Support necessary for private sector
Updated: 2012-02-07 10:21
(China Daily)
|
|||||||||||
Editor's notes: In mid-January, the All-China Federation of Industry and Commerce published a report on the development of the country's private sector during the past year and the difficulties and challenges it faces. Excerpts from the report follow:
China's private sector has shown strong vigor during the past year, contributing considerably to the country's goal of maintaining steady and relatively fast-paced economic development amid the complicated internal and external economic conditions.
The sector has seen tangible growth. Statistics show that by the end of the third quarter of 2011, the number of registered private enterprises in the country was more than 9 million, a year-on-year increase of 14.9 percent. Their registered funds were almost 25 trillion yuan ($3.96 trillion), an increase of 38.6 percent.

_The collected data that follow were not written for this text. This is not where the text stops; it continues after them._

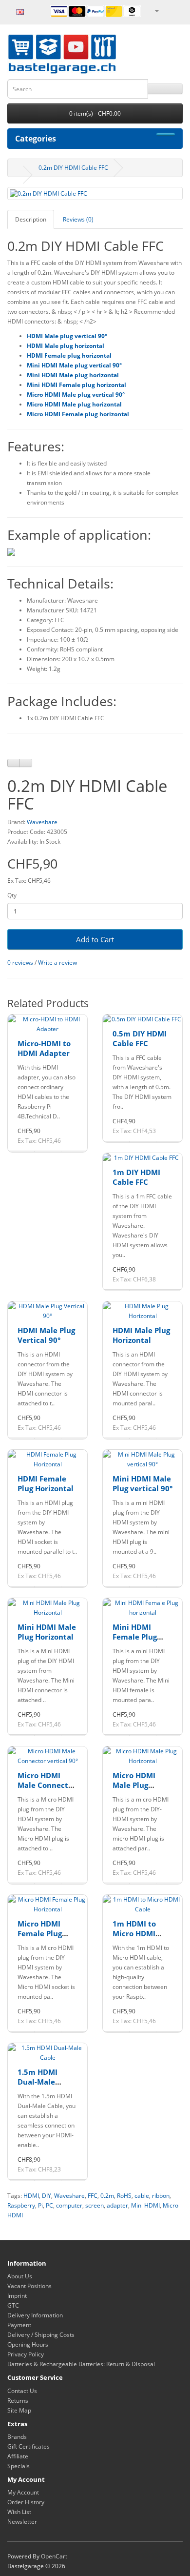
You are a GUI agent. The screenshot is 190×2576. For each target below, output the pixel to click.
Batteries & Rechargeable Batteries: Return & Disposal (81, 2364)
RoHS (124, 2195)
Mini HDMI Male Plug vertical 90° (142, 1483)
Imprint (17, 2296)
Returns (17, 2400)
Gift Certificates (28, 2446)
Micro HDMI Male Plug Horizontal (134, 1784)
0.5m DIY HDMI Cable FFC (140, 1038)
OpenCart (54, 2556)
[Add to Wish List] (13, 763)
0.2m (107, 2195)
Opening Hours (27, 2344)
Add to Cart (95, 939)
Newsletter (22, 2521)
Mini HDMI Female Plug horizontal (135, 1636)
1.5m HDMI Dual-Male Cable (37, 2081)
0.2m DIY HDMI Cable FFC (73, 167)
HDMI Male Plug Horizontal (141, 1335)
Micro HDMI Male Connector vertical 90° (47, 1784)
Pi (40, 2205)
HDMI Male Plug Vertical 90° (46, 1335)
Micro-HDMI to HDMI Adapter (44, 1048)
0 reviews (20, 962)
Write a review (57, 962)
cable (141, 2195)
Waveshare (42, 822)
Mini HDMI (145, 2205)
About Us (19, 2276)
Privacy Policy (25, 2354)
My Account (23, 2492)
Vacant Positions (29, 2286)
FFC (92, 2195)
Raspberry (21, 2205)
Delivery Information (35, 2315)
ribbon (161, 2195)
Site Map (19, 2410)
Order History (25, 2502)
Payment (19, 2325)
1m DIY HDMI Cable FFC (136, 1177)
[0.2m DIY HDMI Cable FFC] (95, 193)
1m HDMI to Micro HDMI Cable (134, 1933)
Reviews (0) (78, 219)
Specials (18, 2466)
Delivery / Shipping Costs (41, 2335)
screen (94, 2205)
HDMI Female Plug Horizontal (46, 1483)
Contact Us (22, 2391)
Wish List (19, 2512)
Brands (17, 2437)
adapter (117, 2205)
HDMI (31, 2195)
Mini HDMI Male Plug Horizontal (47, 1632)
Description (30, 219)
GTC (13, 2305)
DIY (46, 2195)
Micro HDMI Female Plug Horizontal (40, 1933)
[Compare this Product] (25, 763)
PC (49, 2205)
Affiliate (17, 2456)
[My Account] (156, 10)
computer (69, 2205)
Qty (12, 895)
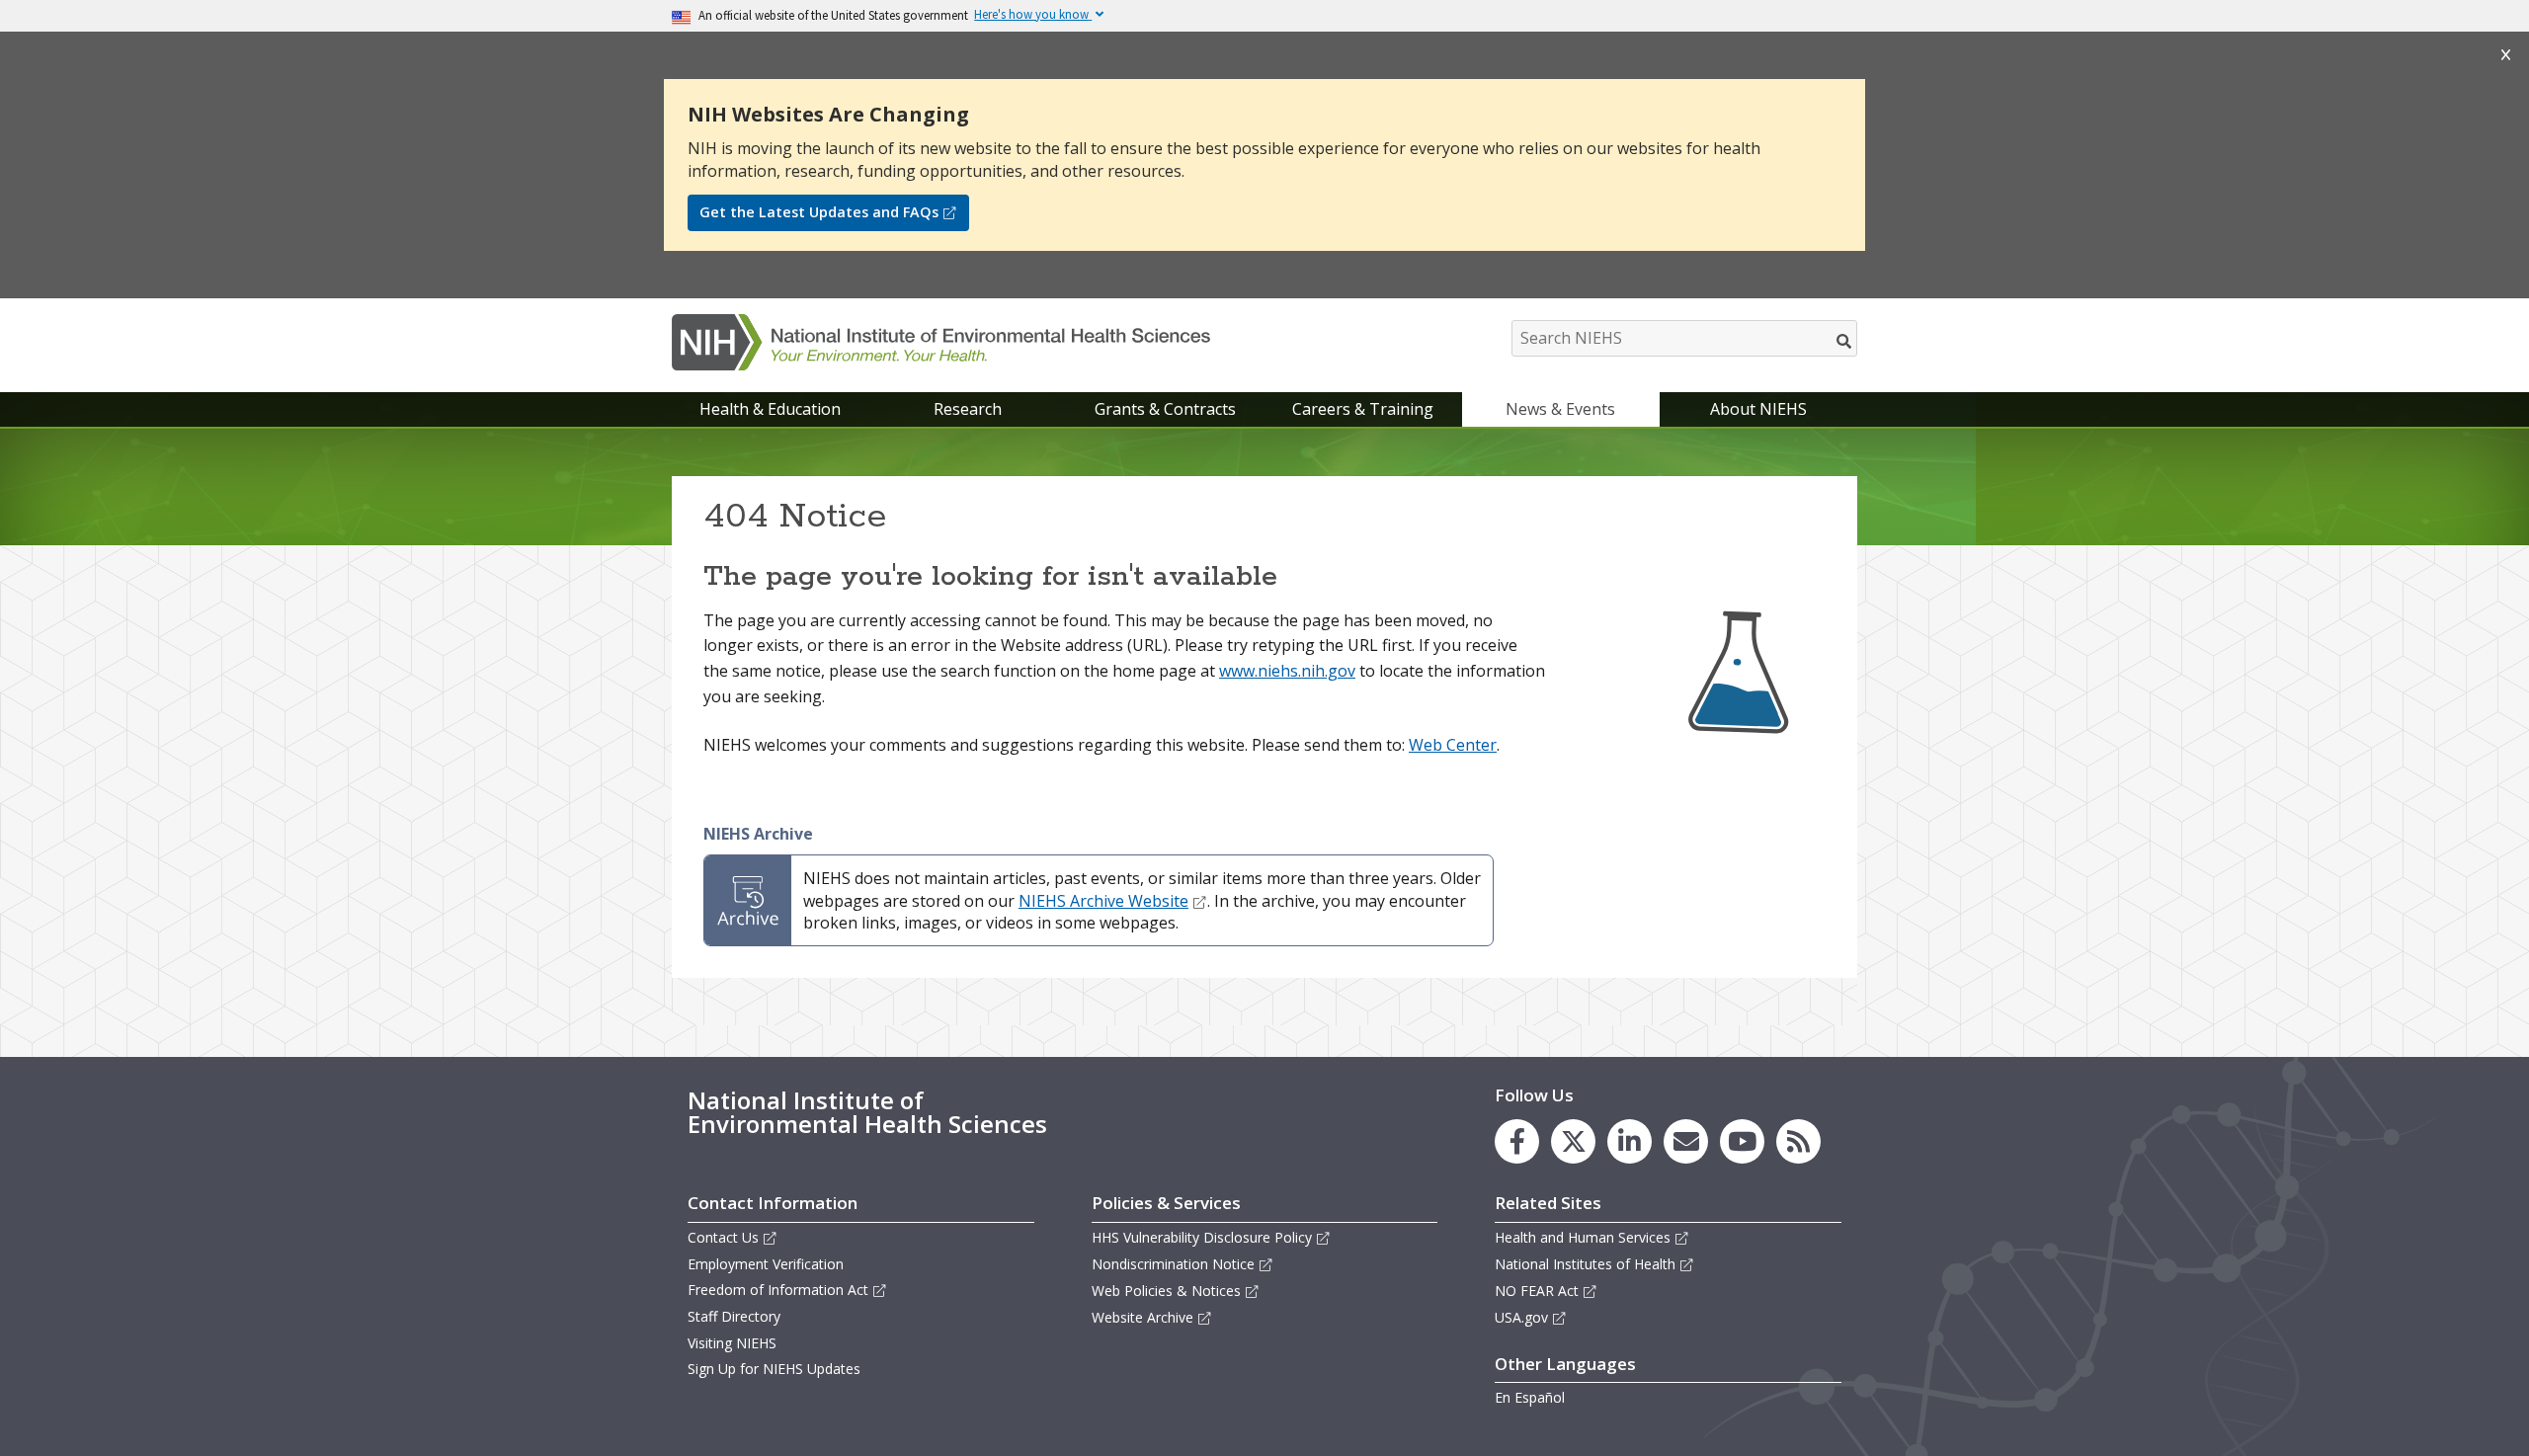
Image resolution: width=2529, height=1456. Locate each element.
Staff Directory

Private sector investment, too, has increased. By the end of October 2011, domestic-funded private enterprises had invested 14.2 trillion yuan in urban and township fixed assets, a year-on-year increase of 46.5 percent. That accounted for 58.9 percent of the country's total investment and was 7.8 percentage points higher than the figure at the end of 2010. Private enterprises' exports have also increased in proportion to the country's total; with their volume from January to November 2011 increasing 33.3 percent year-on-year to more than 570 billion yuan, one-third of the country's total export volume.
The uninterrupted fast growth in private enterprises' exports has played a crucial role in checking a rapid decline in the growth of China's overall exports.
Apart from its relatively fast development, the private sector has also expedited measures to make structural adjustments in compliance with China's ongoing efforts to promote economic restructuring and transform its economic growth model.
According to official figures, the number of private enterprises engaged in the tertiary industry and the value of their registered funds have grown faster than in other sectors over the past three years. This is part of their accelerated shift from high-energy-consuming, high-polluting and low-efficient industries to high-tech industries with stronger core competitiveness that conform to the country's energy conservation and environmental protection requirements.
The booming private sector has contributed much in creating jobs and increasing urban and rural residents' incomes.
But since the world economy is undergoing complicated and profound changes and facing growing downturn pressures, China's private sector has also encountered some difficulties and challenges.
Private enterprises, especially small ones, face major difficulties because of the drastic increase in their production and operating costs in recent years. The increasing costs of production, ranging from higher energy and resource prices to the rising cost of labor and higher rents, have directly squeezed their margin of profit and chances of survival. Their plight has been worsened by unendurably high taxes and other assorted charges.
Though the government is paying greater attention to easing taxes and reducing other charges, as indicated by the adoption of a series of policies and measures in the past year, the tax burden for domestic private enterprises is yet to be mitigated.
Financing difficulties also remain a problem for domestic private enterprises, especially the small ones. According to the China Banking Regulatory Commission, bank loans have mainly flown into large and medium-sized enterprises, leaving smaller ones underfunded. Worse, unlike their larger counterparts, small enterprises usually cannot avail themselves of the preferential benchmark interest rates policy and thus have to pay much higher floating rates, further increasing their operating costs.
To boost the domestic private sector's development, the government has to first adopt an all-inclusive preferential taxation policy, targeted at domestic small enterprises. Also, it should take measures to ensure that small businesses have equal access to normal financing channels to guarantee their survival.
Besides, the government has to continue encouraging domestic commercial banks to actively develop various kinds of financial products, suitable for small businesses, and expand the scope of mortgage products. It should also take practical and forcible measures to develop township and village banks, as well as community banks to create conditions for grassroots financial bodies to serve grassroots enterprises.
Direct non-governmental capital should be encouraged to flow into the real economy and lower the market admission threshold for the entry of private enterprises into monopolistic fields or those with strategic importance.
Moreover, a favorable environment should also be created to facilitate the fledgling "going global" strategy adopted by some private enterprises. A legal procedure aimed at promoting domestic enterprises' overseas investment should be launched as soon as possible to provide them with legal guarantees to push forward such a campaign. But for that to happen, a pro-overseas investment financial system and a special risk investment fund have to be set up.